Pioneer Days is one of the highlights of my summer. Visitors from all over the globe visit our museum during this August long weekend to experience the sights and sounds of days gone by.
In celebration of our heritage, Village Books and Gifts will be presenting an Author Book Launch/Reading on Monday, August 6, at 2:00 p.m. in our auditorium. This event will feature two authors, Harold Jantz and Harold N. Wiens, as well as gifted pianist Kimberly Dyck.
Flight, written by Harold Jantz of Winnipeg, tells the story of the efforts taken by the Mennonites to flee the Soviet Empire in 1929 and 1930. Jantz, who has a personal interest in the story, says his father was one of about 20,000 Mennonites who escaped to Canada before the Soviets closed the doors to emigration in 1929. As he was researching his family history, Jantz learned it was also then that Soviet leader Josef Stalin made life miserable for wealthy Mennonite farmers, who were called Kulaks.
Jantz states, “The Kulaks were people who were the more prosperous farmers.
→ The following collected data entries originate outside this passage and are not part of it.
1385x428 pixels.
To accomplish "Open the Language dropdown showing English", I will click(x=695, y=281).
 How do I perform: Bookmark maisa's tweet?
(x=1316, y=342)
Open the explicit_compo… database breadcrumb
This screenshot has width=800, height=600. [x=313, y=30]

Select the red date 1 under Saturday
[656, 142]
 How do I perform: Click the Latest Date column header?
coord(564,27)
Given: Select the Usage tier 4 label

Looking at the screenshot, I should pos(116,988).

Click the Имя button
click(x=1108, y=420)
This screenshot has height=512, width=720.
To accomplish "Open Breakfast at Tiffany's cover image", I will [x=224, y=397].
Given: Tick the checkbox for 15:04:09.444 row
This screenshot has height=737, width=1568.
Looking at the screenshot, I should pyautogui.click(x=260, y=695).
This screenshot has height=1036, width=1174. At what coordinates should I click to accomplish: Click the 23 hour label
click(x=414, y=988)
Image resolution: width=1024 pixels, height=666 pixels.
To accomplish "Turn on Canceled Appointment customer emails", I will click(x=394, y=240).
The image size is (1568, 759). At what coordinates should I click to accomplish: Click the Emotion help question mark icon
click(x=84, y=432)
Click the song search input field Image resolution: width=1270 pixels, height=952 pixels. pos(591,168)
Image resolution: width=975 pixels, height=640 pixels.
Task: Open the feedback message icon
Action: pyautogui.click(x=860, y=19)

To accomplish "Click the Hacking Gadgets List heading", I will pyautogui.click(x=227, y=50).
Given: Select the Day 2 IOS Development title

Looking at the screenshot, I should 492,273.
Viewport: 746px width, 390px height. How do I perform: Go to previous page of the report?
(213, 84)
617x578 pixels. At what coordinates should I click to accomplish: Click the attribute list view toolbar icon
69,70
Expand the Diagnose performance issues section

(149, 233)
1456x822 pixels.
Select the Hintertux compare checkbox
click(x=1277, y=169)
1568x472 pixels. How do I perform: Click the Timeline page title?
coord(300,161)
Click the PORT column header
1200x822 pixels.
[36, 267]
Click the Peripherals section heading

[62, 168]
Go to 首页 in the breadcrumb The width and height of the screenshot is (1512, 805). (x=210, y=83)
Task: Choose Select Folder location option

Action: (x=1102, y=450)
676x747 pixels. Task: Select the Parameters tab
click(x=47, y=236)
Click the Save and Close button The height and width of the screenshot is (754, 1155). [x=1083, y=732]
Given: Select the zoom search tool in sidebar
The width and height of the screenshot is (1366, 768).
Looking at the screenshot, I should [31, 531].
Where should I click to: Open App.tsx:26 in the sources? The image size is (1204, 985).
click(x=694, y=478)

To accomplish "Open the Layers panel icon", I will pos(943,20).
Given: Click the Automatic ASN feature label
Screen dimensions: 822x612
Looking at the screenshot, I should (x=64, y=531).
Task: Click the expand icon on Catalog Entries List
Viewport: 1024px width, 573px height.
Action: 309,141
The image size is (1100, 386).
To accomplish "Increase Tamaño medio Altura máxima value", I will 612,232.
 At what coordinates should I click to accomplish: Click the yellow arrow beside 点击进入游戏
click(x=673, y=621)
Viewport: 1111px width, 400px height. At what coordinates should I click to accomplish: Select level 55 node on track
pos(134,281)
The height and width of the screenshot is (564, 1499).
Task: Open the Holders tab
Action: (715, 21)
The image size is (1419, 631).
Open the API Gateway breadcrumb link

They were the better farmers. They were considered enemies and many, many of them were removed from their farms, were sent into exile, were, in some cases, even executed. They were treated with tremendous harshness.” However, Jantz adds, Stalin didn’t stop there.
“There was a tremendous attack on religion. So, huge numbers of religious leaders, certainly among Mennonites, but among the Orthodox and others as well, were sent into exile or, perhaps, executed. They (the Soviets) introduced a five-day week (with no Sabbath) which meant that if you were religious, you couldn’t plan for your services. There was also a significant crop failure in 1929.” Jantz states that “all of these factors prompted Mennonites to plead to leave the Soviet Union for Canada. Some Mennonite families made it out but many others did not.” The book tells the stories of these families, based largely on letters published by a Winnipeg-based Mennonite weekly newspaper, which was called the Mennonitishe Rundschau at the time.
Kimberly Dyck began her career as a musician in Steinbach studying under Jane Duerksen. She graduated with a Performance degree from the University of Manitoba, studying under Dr. Judy Kehler-Siebert. She enjoys performing as a solo musician as well as collaborating with other instrumentalists and vocalists. One highlight of her journey was performing as Manitoba’s representative in a national competition in 2011. Kimberly currently teaches piano from her home in Steinbach and is on the executive of the Southeastern Manitoba Festival.
Harold N. Wiens of Edmonton, Alberta, has written a book titled Return to Odessa. This story is about a Mennonite baby named Raisa Friedrichsen who is born as her mother dies in Blumenau, Ukraine – one of the last villages established in the historic Molotschna Colony. Her father, only sixteen years old, leaves Raisa to be raised by her grandparents, taking on the role of her “brother.” With schoolyard bullies harassing her with the truth, Raisa (now known as Christina) finally leaves home to find a new life in Odessa.
After a series of unfortunate events, Christina finds herself a single mother of two teenage sons on the eve of the Russian Revolution. She must do whatever it takes to keep her boys safe. The fictional events in this book were inspired by the experiences of Harold’s parents, Nikolai and Anna Wiens.
Harold is a singer and Professor Emeritus who recently retired from the Department of Music at the University of Alberta, where he held a teaching position for thirty-five years.